—Il n'est pas bon masson qui pierre refuse. (XVIe siècle.)

Non e buon murator chi rifuata pietra alcuna.
(Italien.)

An auld mason make a gude barrowman.—Un vieux maçon
fait un bon brouetteur. (Écosse.)

Coussira massons ta ha souliès.—Aller chercher des maçons pour faire des souliers. (Béarn.)

My man's a mason to-morow's the first of March.—Mon homme est maçon, c'est demain le premier mars. C'est à ce jour que se termine le temps d'hiver, et qu'on accorde aux ouvriers paie entière. (Écosse.)

[Illustration: Ils s'abregent et se facilitent leurs travaux par les secours mutuels qu'ils se donnent.]

LES COUVREURS

Le couvreur est appelé «chat» parce qu'il court sur les toits comme un chat.

Dans l'argot breton de La Roche-Derrien, les couvreurs en ardoises sont, à cause du bruit qu'ils font: «Potred ann tok-tok», les hommes du toc-toc, ou marteau.

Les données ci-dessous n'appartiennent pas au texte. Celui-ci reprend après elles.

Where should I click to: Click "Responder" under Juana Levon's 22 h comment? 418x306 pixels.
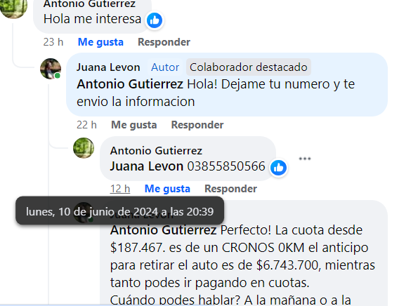pos(197,125)
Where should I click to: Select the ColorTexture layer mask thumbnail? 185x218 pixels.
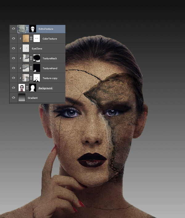37,39
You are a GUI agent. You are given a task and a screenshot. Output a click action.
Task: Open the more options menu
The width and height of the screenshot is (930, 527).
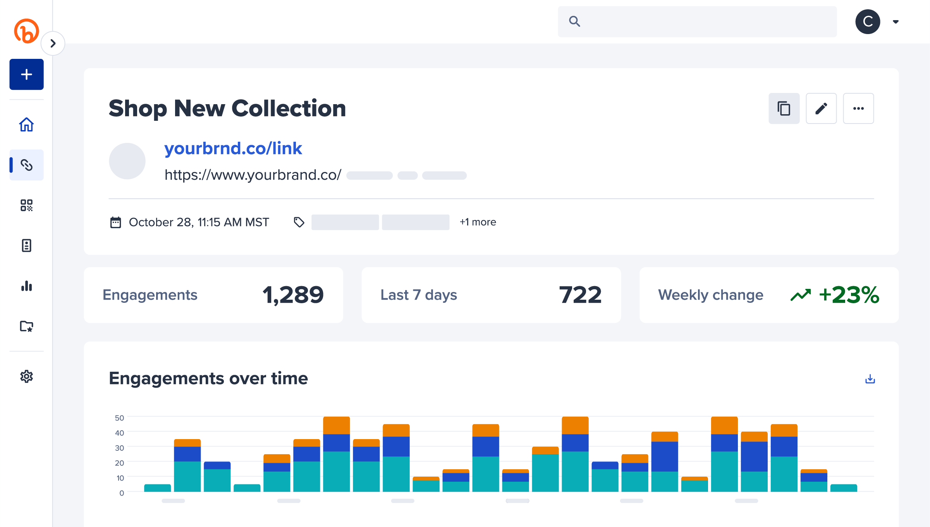coord(859,108)
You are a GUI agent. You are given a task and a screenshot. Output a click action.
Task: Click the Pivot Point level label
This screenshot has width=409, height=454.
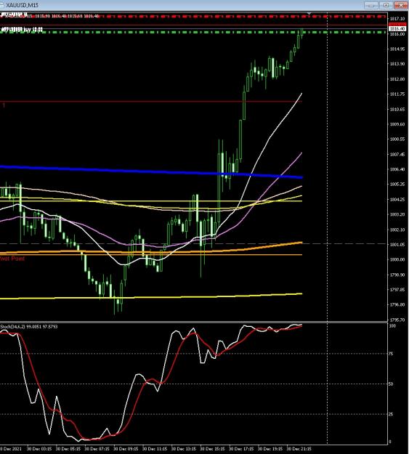(12, 259)
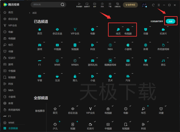The width and height of the screenshot is (180, 132).
Task: Open the hamburger main menu in title bar
Action: coord(158,5)
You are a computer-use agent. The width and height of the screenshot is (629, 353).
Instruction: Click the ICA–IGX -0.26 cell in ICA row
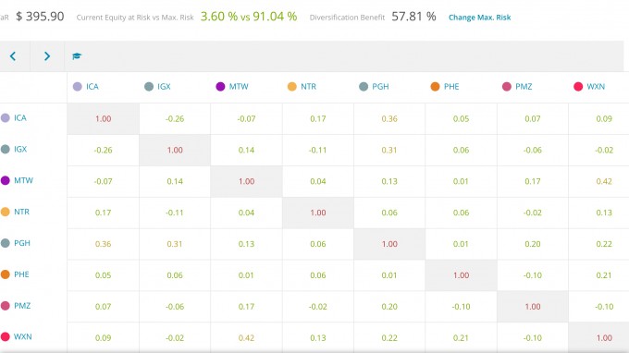pos(175,119)
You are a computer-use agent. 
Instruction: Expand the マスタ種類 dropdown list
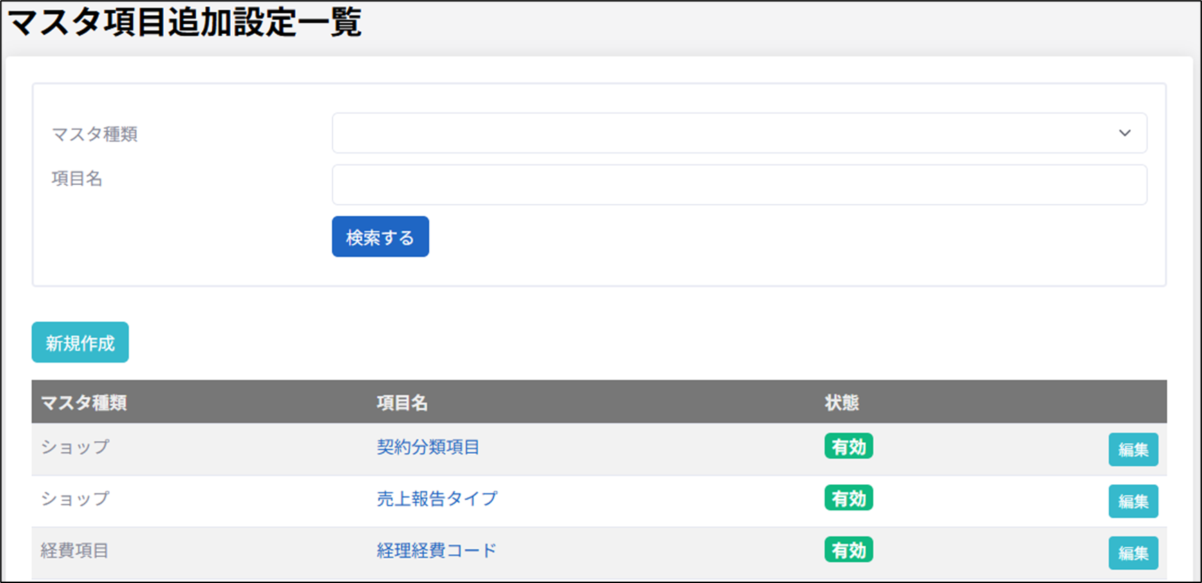click(x=738, y=133)
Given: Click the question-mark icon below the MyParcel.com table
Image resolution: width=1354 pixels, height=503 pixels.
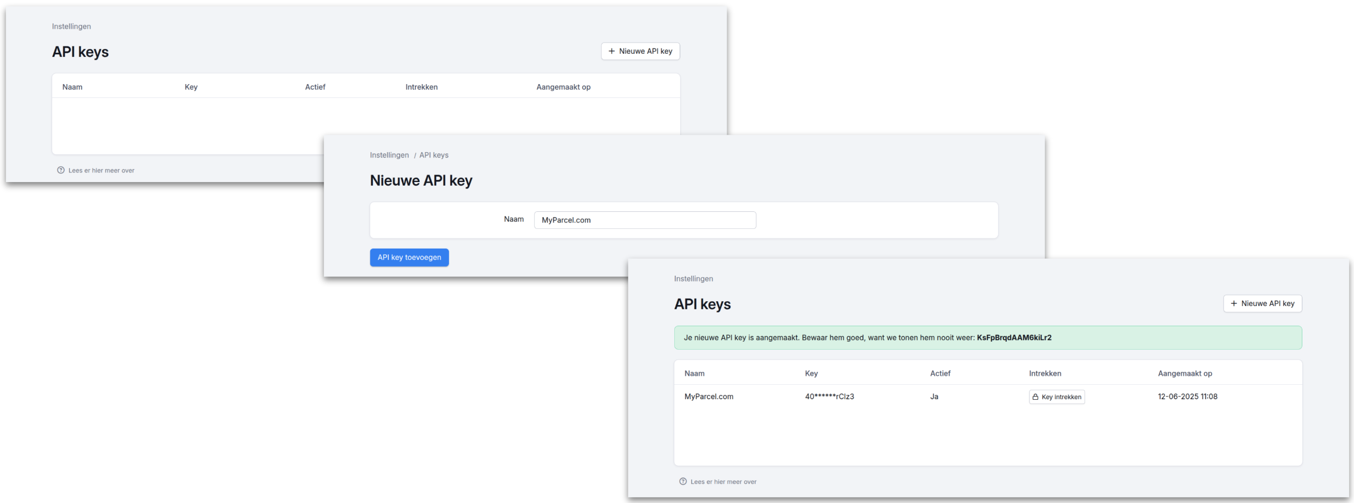Looking at the screenshot, I should 683,482.
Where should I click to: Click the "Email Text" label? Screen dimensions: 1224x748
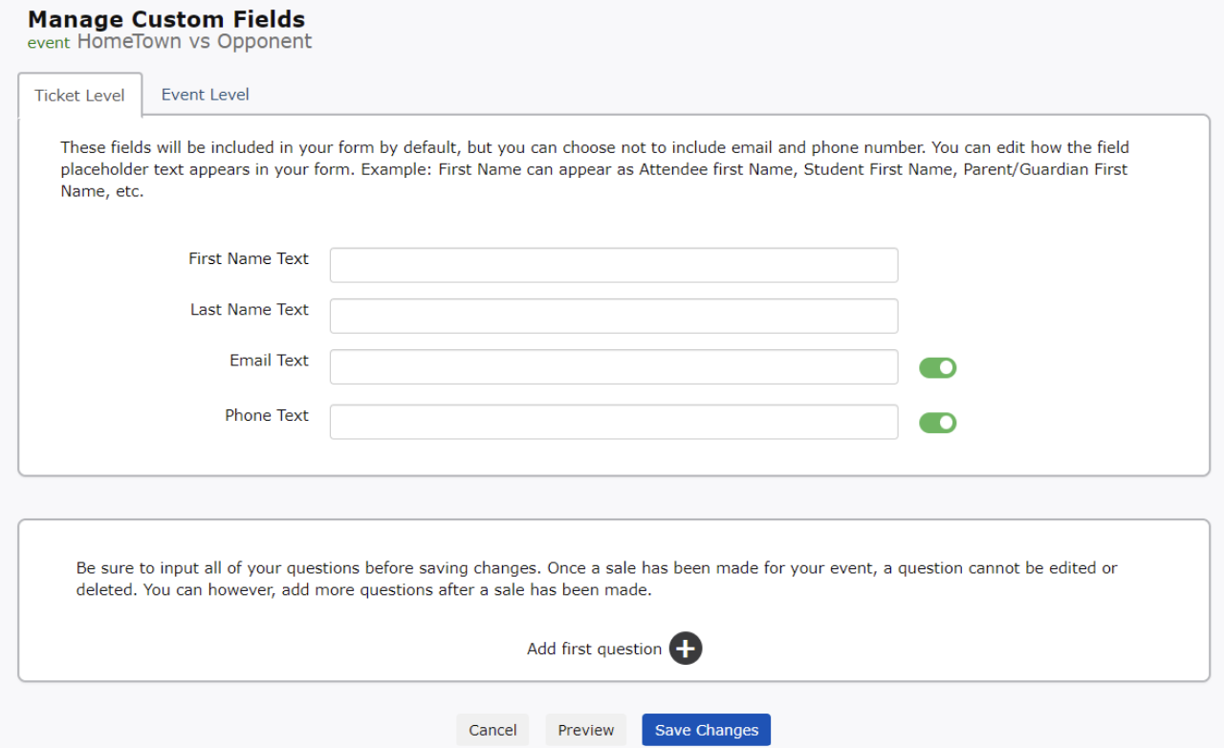click(x=269, y=361)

À Paris, on donne le nom de voleur au gras-double ou de limousineux à des ouvriers couvreurs qui volent le plomb des couvertures, en coupent de longues bandes avec de bonnes serpettes, puis l'aplatissent et le serrent à l'aide d'un clou, ils en forment ainsi une sorte de cuirasse qu'ils attachent à l'aide d'une courroie sous leurs vêtements. Ce nom de Limousineux leur vient, dit Larchey, de ce que l'on compare ce vêtement de plomb aux gros manteaux nommés limousines.